Around the world, and especially in emerging markets, the will-they-or-won’t-they debate over the Federal Reserve’s inclination to raise interest rates isn’t just an intellectual argument.
A rate hike by the US central bank would likely lead to a stronger dollar, and entice global investors to park more of their money in the United States instead of emerging markets. That could ultimately affect developing nations’ currencies, exports, and even employment levels.
Recent turmoil in the global markets, spurred—perhaps—by weakness in China, has led many to believe the Fed will not raise its benchmark interest rate next month. Most business economists polled in a recent survey believe the Fed will announce a rate hike this year, but only 37% now think that it will happen in September.
But it could still happen. Fed chair Janet Yellen, when talking interest-rate hikes, usually focuses on the domestic labor market rather than the fate of distant economies as an influencing factor. If a US jobs report on Sept. 4 shows strong employment growth, the Fed could well raise rates despite recent market volatility.
Economists and officials around the world have reason for concern.
In Indonesia, for instance, an economist recently warned that if the currency weakens to 16,000 against the US dollar, it would bankrupt one insurance company and threaten the collapse of three banks, based on stress-test simulations.
The rupiah is currently at just over 14,000, compared to around 13,500 on Aug. 10, the day before China devalued the yuan to boost its sliding economy and make its exports cheaper. That pulled down many currencies, especially in emerging economies, including Indonesia’s.
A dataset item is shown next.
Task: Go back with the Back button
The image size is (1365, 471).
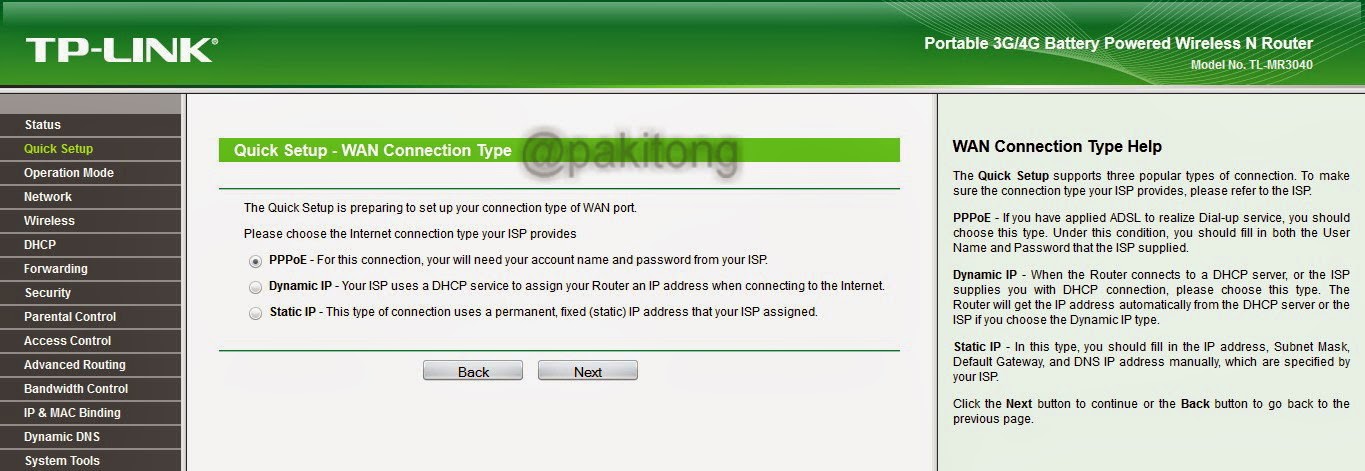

The question now is will Indonesia face a triple-whammy: a weaker China buying less of its commodities, a lower yuan making China’s exports harder to compete against, and a higher US interest rate making the dollar stronger (and the rupiah by comparison weaker).
Indonesia’s finance minister, Bambang Brodjonegoro, has predicted that the ongoing global economic fluctuations will continue until the US Fed makes a decision. “What’s really causing the turmoil is uncertainty,” he said in a Wall Street Journal interview (paywall). “It’s better for the US to make a decision, because what makes the financial markets volatile is the uncertainty.” Until then, he has said, “we can hopefully manage to maintain economic stability.”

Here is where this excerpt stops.